There are so many things I'd love to own. Golf clubs, snowboard, records, guitar, even just nice wine glasses. But I move far and often and have not found a way to move or store my own things.


All the jobs I've moved for paid for me to move. I priced moving my big shit before and it was not really any more expensive than other stuff like a motorcycle. It's just pure weight.


This is very true, however, in my experience seems mostly limited to apartments/condos, when I've lived in apartments I rarely interact with my neighbors. When I've lived in houses in less dense areas I've always been friendly with my neighbors and frequently borrowed tools, ladders and other household items from them. Go meet your neighbors everyone, make friends and then you don't all need to have a 20ft extension ladder! I wonder if other people have seen the same trend?


Where I live (near Palo Alto), people borrow/loan stuff on Nextdoor all the time. It has been a good way to avoid one-time purchases, and to get to know neighbors.
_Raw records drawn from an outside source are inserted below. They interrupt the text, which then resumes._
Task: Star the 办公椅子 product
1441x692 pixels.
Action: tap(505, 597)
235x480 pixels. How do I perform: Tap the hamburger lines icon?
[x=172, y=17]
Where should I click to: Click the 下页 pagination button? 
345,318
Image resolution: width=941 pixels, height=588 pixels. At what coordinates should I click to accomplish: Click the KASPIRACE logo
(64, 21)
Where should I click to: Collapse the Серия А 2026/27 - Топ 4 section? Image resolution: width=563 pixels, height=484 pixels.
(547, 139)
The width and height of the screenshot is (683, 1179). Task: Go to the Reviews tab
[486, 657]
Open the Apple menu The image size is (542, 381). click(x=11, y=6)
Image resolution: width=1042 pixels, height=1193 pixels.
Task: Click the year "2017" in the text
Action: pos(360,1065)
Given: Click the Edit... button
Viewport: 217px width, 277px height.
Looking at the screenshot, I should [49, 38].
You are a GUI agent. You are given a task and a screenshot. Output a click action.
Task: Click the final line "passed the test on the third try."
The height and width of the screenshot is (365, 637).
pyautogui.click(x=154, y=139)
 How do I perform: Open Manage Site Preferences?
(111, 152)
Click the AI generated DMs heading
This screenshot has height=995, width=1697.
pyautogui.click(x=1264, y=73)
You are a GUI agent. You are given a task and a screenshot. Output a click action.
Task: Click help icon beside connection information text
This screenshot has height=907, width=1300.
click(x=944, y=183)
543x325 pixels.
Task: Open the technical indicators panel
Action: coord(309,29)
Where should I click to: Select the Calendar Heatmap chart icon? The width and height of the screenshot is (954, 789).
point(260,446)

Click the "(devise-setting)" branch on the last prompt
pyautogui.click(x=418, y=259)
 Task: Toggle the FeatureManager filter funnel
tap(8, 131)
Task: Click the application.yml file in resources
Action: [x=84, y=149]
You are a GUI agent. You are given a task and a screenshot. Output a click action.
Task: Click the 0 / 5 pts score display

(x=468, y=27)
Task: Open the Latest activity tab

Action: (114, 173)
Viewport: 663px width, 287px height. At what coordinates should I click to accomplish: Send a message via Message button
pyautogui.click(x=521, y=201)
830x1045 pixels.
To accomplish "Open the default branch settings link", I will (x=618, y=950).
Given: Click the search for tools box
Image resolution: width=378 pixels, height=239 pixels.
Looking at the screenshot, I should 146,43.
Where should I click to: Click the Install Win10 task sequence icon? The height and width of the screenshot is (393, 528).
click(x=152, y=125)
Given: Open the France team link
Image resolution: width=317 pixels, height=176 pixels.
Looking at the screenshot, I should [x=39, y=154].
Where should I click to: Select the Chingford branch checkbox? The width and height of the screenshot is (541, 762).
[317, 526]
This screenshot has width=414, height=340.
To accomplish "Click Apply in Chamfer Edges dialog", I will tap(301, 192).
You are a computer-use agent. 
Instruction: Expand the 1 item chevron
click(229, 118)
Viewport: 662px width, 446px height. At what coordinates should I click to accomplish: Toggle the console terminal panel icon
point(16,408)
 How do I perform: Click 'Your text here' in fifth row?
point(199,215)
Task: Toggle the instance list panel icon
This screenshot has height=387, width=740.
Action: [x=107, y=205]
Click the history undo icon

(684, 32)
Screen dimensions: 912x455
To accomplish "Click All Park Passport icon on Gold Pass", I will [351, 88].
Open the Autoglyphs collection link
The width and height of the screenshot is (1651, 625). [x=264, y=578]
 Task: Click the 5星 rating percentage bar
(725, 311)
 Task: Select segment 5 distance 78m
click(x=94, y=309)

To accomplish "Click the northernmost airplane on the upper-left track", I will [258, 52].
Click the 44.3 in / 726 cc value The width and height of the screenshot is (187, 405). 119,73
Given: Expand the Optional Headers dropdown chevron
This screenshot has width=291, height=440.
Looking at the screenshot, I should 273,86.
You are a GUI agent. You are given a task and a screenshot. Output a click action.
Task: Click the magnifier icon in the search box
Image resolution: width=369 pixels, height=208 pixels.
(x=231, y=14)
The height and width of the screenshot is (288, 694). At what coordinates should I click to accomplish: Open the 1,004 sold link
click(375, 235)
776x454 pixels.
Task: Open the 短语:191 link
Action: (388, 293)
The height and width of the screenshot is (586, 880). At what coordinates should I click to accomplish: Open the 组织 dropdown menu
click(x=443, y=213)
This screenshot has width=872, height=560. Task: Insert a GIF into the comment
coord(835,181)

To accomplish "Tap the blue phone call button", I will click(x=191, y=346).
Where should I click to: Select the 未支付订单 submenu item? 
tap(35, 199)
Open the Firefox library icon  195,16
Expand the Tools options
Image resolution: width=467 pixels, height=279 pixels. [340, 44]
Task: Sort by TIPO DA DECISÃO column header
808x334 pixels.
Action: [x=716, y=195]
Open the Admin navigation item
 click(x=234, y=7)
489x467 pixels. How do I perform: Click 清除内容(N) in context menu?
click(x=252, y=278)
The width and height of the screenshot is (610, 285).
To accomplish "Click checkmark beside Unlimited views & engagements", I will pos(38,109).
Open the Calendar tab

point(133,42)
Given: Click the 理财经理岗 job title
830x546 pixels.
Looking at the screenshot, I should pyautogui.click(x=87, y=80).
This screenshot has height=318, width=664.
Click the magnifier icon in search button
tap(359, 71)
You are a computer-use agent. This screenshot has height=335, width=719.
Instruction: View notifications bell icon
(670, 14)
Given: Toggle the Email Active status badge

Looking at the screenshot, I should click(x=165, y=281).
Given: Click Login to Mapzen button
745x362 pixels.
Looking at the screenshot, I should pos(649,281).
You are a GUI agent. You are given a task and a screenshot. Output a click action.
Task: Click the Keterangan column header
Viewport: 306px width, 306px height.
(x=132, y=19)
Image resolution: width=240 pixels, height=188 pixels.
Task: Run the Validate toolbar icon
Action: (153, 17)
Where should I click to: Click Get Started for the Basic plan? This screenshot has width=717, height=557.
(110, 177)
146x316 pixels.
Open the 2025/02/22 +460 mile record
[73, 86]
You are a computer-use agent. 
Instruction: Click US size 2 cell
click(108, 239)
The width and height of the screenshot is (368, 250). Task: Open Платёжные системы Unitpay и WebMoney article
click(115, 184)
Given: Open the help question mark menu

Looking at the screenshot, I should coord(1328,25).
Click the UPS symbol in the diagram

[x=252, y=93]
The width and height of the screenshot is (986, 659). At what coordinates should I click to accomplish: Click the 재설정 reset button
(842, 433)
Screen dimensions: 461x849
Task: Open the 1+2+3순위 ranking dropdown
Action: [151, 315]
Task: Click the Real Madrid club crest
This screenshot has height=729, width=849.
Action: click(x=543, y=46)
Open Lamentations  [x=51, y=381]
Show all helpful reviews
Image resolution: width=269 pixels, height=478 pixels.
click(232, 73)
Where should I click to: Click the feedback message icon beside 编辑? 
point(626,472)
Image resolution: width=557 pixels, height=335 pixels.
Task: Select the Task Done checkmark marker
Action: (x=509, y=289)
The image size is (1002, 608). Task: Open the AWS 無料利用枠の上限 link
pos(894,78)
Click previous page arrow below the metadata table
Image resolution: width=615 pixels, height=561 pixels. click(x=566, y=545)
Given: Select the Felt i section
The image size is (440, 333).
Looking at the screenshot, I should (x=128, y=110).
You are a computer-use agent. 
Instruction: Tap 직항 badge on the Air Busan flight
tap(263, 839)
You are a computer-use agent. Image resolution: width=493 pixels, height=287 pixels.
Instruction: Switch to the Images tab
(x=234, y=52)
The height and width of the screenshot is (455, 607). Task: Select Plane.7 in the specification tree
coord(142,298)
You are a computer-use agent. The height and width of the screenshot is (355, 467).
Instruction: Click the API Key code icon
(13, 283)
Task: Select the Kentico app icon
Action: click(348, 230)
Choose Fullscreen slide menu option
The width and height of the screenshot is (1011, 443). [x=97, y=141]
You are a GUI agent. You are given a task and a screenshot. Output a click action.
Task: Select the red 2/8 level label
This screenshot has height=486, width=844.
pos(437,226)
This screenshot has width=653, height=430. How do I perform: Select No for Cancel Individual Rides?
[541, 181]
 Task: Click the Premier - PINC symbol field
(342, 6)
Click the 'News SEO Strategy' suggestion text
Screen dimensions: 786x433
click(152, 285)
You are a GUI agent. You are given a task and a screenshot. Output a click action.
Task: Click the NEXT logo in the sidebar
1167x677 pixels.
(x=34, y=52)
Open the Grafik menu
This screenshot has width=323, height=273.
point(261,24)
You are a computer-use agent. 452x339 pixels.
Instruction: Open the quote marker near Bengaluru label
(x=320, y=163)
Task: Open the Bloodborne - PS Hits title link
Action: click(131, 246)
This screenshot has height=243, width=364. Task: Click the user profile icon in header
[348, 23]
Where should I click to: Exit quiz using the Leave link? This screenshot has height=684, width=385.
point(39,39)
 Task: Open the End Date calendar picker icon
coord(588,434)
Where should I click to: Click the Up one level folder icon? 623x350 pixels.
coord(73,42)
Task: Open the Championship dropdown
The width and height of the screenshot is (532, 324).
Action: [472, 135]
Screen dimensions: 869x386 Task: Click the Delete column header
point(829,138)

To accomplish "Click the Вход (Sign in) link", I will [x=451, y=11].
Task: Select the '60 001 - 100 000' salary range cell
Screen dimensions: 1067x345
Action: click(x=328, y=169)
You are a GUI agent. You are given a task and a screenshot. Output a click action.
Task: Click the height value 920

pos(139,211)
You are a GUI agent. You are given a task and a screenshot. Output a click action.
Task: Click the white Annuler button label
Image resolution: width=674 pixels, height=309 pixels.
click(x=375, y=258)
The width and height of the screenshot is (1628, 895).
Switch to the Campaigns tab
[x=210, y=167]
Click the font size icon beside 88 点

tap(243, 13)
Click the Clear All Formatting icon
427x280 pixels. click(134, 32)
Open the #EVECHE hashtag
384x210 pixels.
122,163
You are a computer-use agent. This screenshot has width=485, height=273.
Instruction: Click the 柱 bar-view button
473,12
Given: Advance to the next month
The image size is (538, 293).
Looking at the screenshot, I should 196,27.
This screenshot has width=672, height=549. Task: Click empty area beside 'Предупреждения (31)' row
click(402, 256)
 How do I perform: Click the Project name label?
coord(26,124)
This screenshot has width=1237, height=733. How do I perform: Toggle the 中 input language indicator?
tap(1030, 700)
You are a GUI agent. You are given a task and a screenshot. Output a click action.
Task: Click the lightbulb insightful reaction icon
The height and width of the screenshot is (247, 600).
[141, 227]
I'm not sure this accomplishes any rebuilding though. Sure, it's a place one can borrow things for a fee, but so is Rent-A-Center and the amount of social interaction is the same as any retail store. One might get to know the people there over time, but it's hardly necessary to do so.


I think in a time when one might not know one's neighbors well, it might help to have an inventory of things available --we would know who has an awl or a wet vacuum, etc.


That is a very salient point. When isn't society being re-built, though?

More to the point, those 'golden days' still happen, and are not unique to any particular culture. There are plenty of neighborhoods in the world still yet where these things happen.


This still happens in my town. It probably still happens in any community where it would have happened 50 years ago and doesn't in ones it wouldn't have happened in. Your view on what our society is like right now is colored by where you live.